====== SEITENAUSZUG ======

Verwaltungsrecht

Keine Wiedereinweisung in Obdachlosenunterkunft mangels Glaubhaftmachung eines Anordnungsanspruches

Aktenzeichen  Au 7 E 16.1013

Datum:
20.7.2016
Rechtsgebiet:
Gerichtsart:
VG
Gerichtsort:
Augsburg
Rechtsweg:
Verwaltungsgerichtsbarkeit
Normen:
LStVG LStVG Art. 6, Art. 7 Abs. 2 Nr. 3
VwGO VwGO § 123

 

Leitsatz

Ein sicherheitsrechtliches Einschreiten bei Obdachlosigkeit setzt nicht nur objektiv das Fehlen einer Wohnmöglichkeit voraus, sondern ist nur geboten, soweit und solange der Betroffene die Gefahr nicht selbst aus eigenen Kräften oder mit Hilfe der Sozialleistungsträger in zumutbarer Weise und Zeit beheben kann (Anschluss an VGH München BeckRS 2008, 27444). (redaktioneller Leitsatz)

Tenor

I.
Der Antrag wird mit folgenden Maßgaben abgelehnt:
1. Die Antragsgegnerin wird dazu verpflichtet, den Antragsteller, befristet bis 31. August 2016, in die Obdachlosenunterkunft „…, …“ wieder aufzunehmen.
2. Der Antragsteller hat folgende Auflagen zu erfüllen:
Am 16. August 2016 hat der Antragsteller der Antragsgegnerin sechs Nachweise, am 31. August 2016 vier weitere Nachweise über seine Wohnungssuche, jeweils durch Vorlage des Formulars „Nachweise über die Wohnungssuche“ vorzulegen.
Es wird darauf hingewiesen, dass die Antragsgegnerin zu einer Verlängerung des Benutzungsverhältnisses über den 31. August 2016 hinaus nicht verpflichtet ist, wenn der Antragsteller die unter 2. genannte Auflage aus von ihm zu vertretenden Gründen nicht erfüllt.
3. Wird das Benutzungsverhältnis wegen Erfüllung der unter 2. genannten Auflage ab 1. September 2016 – befristet – fortgesetzt, hat der Antragsteller der Antragsgegnerin monatlich mindestens acht Nachweise über sein Eigenbemühen zur Anmietung einer angemessenen Wohnung vorzulegen.
II.
Der Antragsteller hat die Kosten des Verfahrens zu tragen.
III.
Der Streitwert wird auf 2.500,- EUR festgesetzt.

Gründe

I.
1. Der Antragsteller wurde auf seinen Antrag hin durch Bescheid der Antragsgegnerin vom 12. Oktober 2015, befristet bis 12. November 2015, in die Obdachlosenunterkunft „…, …“ eingewiesen. Bereits mit diesem Zuweisungsbescheid wurde der Antragsteller dazu aufgefordert, sich sofort auf Wohnungssuche zu begeben und seine Bemühungen durch Vorlage des Formulars „Nachweise über die Wohnungssuche“ nachzuweisen.

======

AUFGABEN.
1: Bis zu welchem Datum muss die Antragsgegnerin den Antragsteller laut Tenor des Beschlusses zur Obdachlosenunterkunft wieder aufnehmen?
2: Schreiben Sie den Beschluss zur Obdachlosenunterkunft nach seinem letzten Satz weiter.

====== EXTRAHIERTE ANGABEN ======

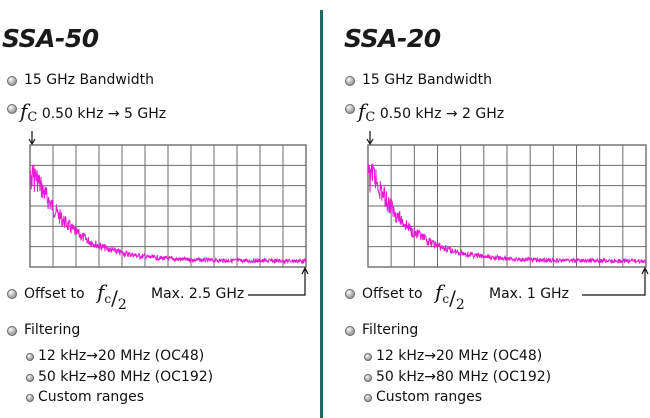  Describe the element at coordinates (104, 114) in the screenshot. I see `fc-range-text: 0.50 kHz → 5 GHz` at that location. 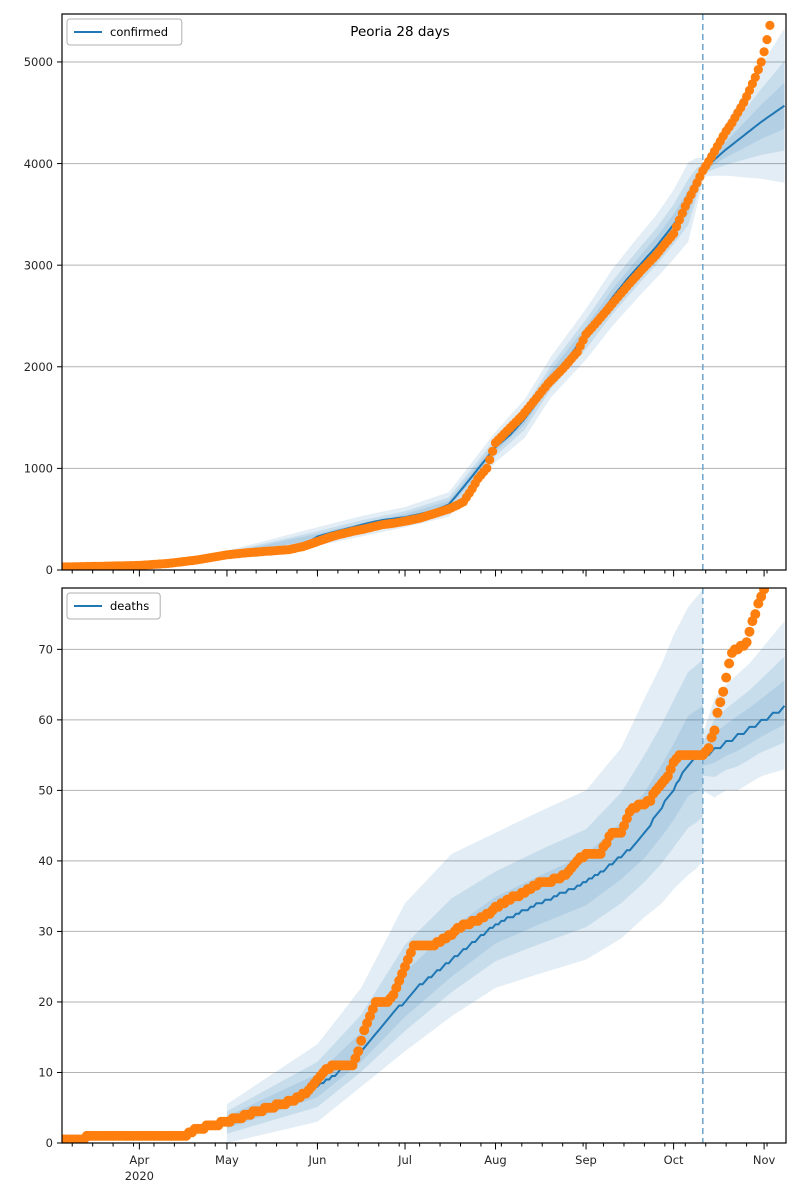 I want to click on legend-label: confirmed, so click(x=139, y=32).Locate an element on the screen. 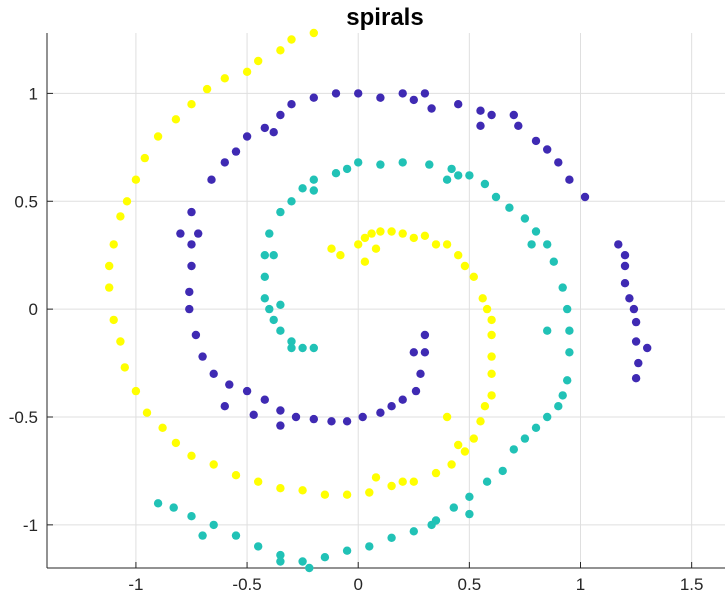 The image size is (728, 602). chart-title: spirals is located at coordinates (384, 18).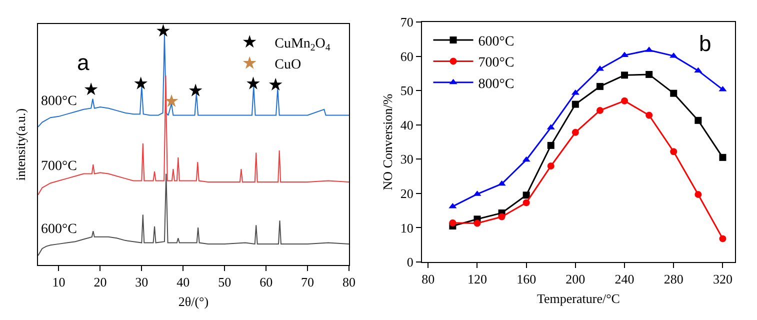 The height and width of the screenshot is (320, 757). I want to click on annotation: b, so click(706, 44).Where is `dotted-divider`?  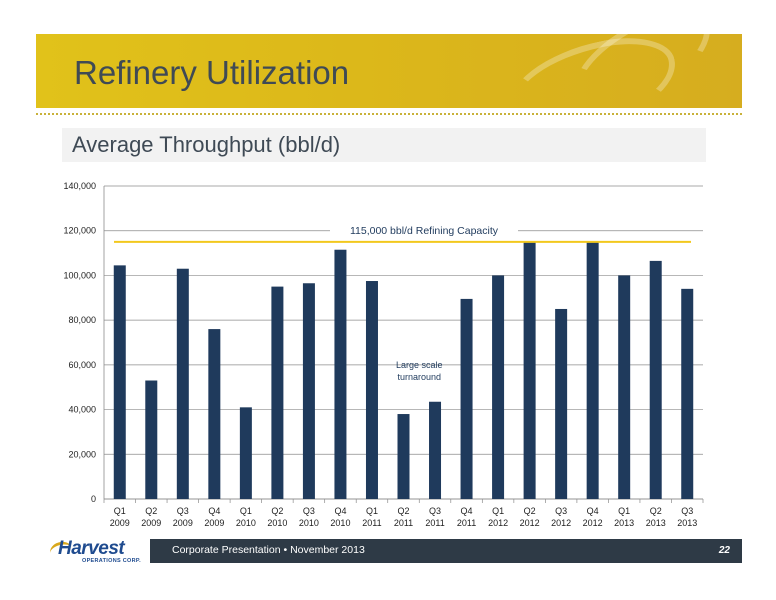 dotted-divider is located at coordinates (389, 114). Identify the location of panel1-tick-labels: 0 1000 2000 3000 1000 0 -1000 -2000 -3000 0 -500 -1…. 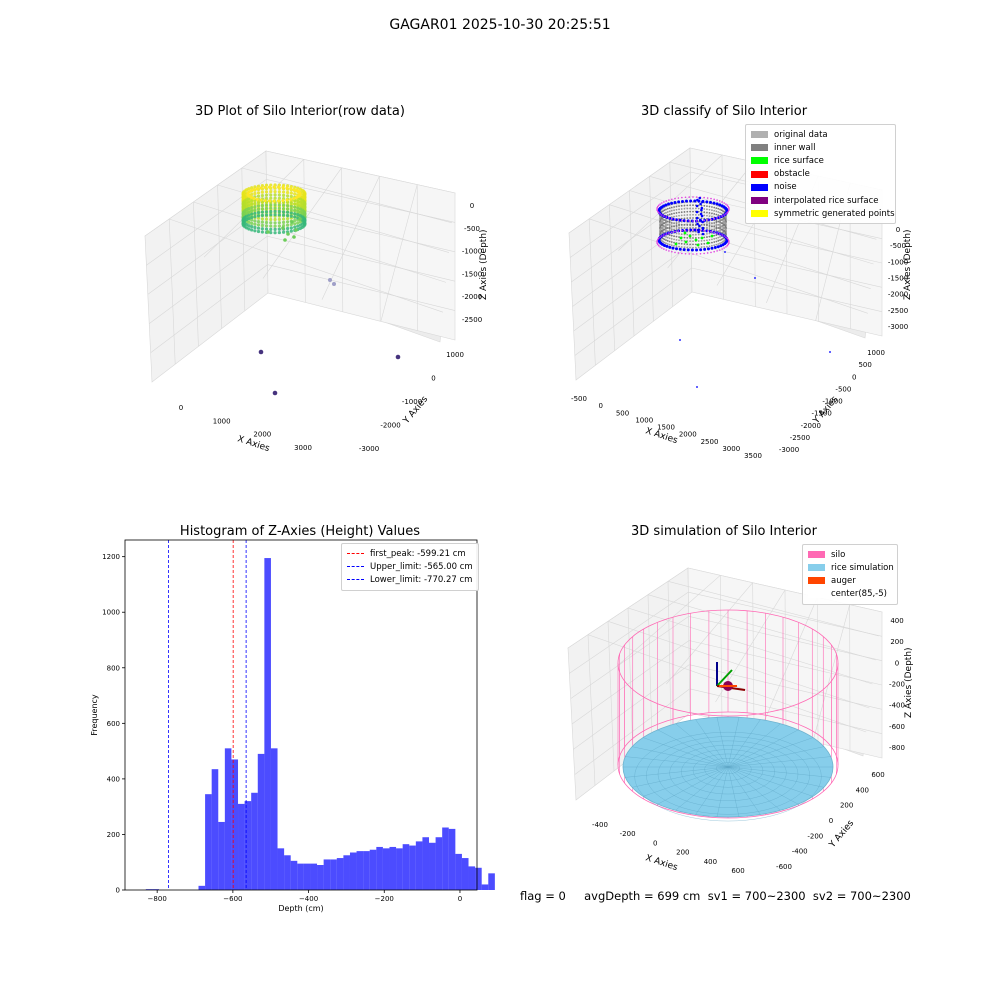
(330, 328).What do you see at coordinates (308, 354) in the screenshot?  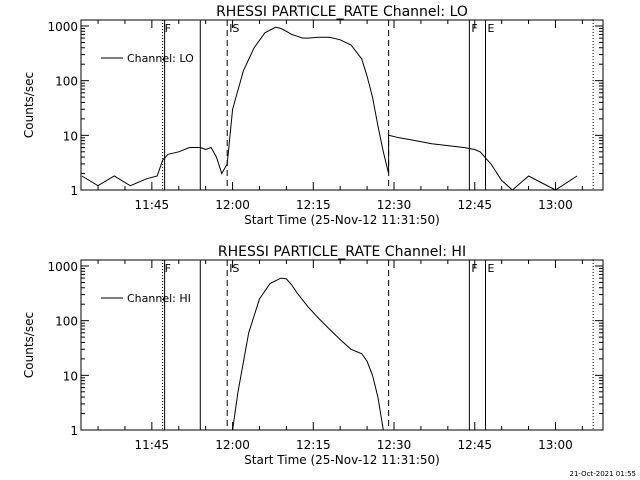 I see `series-line` at bounding box center [308, 354].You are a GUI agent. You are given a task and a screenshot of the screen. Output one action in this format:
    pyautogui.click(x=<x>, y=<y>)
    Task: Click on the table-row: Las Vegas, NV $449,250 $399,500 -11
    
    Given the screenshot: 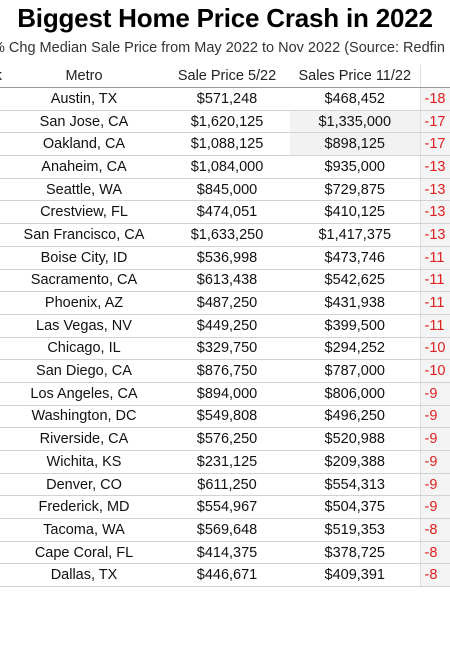 What is the action you would take?
    pyautogui.click(x=225, y=326)
     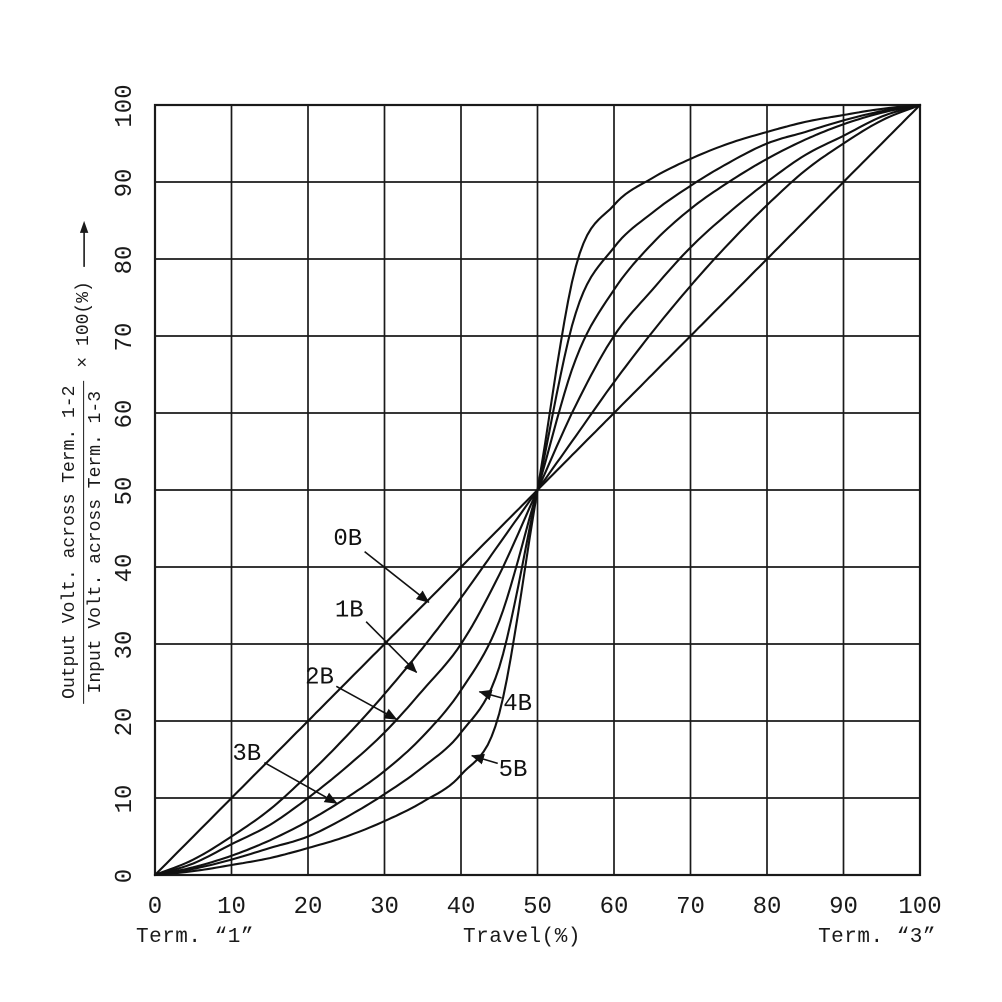 I want to click on x-tick-label: 50, so click(x=538, y=908).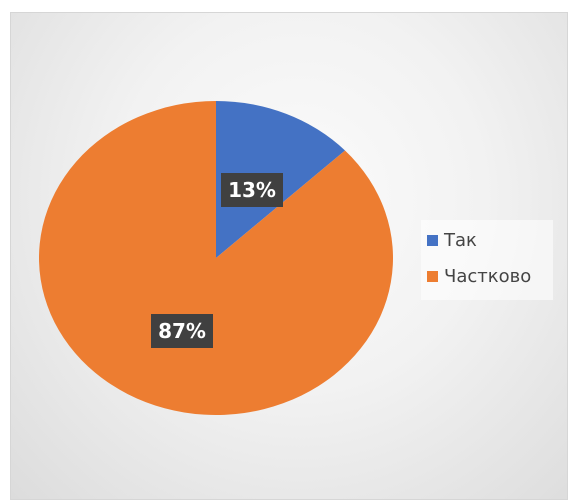  Describe the element at coordinates (460, 240) in the screenshot. I see `legend-label-tak: Так` at that location.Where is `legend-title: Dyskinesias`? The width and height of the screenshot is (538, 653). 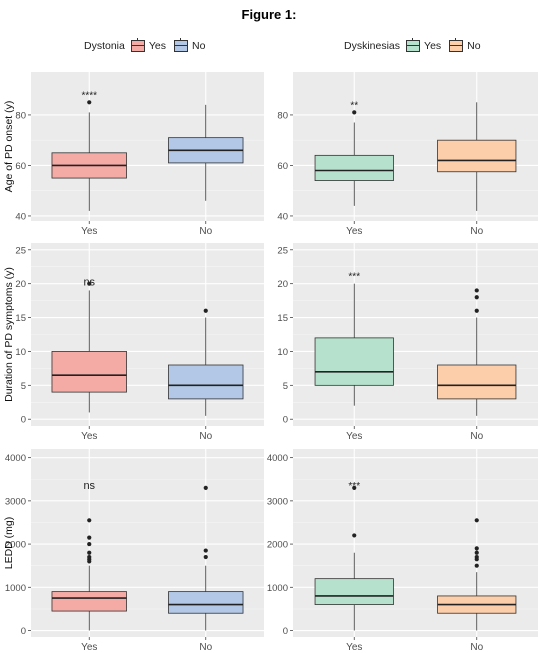
legend-title: Dyskinesias is located at coordinates (372, 46).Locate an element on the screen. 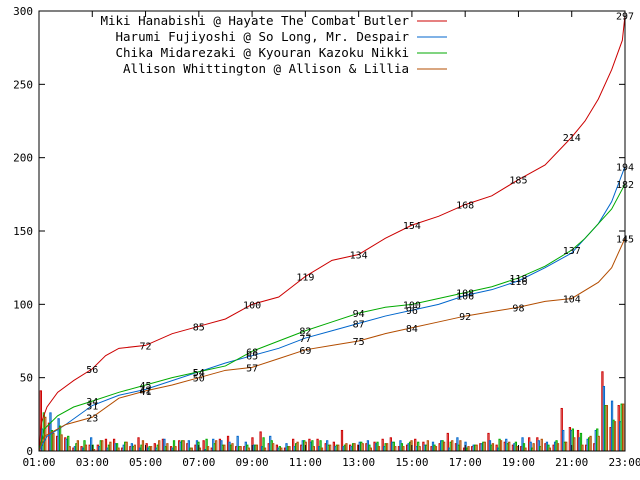  data-label: 137 is located at coordinates (572, 252).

======

ERWARTETE AUSGABEN.
1: Bis zum 31. August 2016.

2:
Im Rahmen eines persönlichen Gesprächs zur Frage der Verlängerung der Benutzungsgenehmigung gab der Antragsteller am 26. November 2015 an, er habe sich deswegen noch nicht um die Wohnungssuche gekümmert, da sein Ausweis abgelaufen sei und die Vermieter bei Vorstellungsgesprächen die Vorlage eines gültigen Ausweises forderten. Der Antragsteller wurde daraufhin nochmals darüber belehrt, dass er beim nächsten Gesprächstermin sein Eigenbemühen um anderen Wohnraum schriftlich nachzuweisen habe (vgl. Niederschrift vom 26.11.2015, Bl. 12 der Behördenakte). Das Benutzungsverhältnis wurde mit Bescheid vom 26. November 2015 bis zum 12. Januar 2016 verlängert.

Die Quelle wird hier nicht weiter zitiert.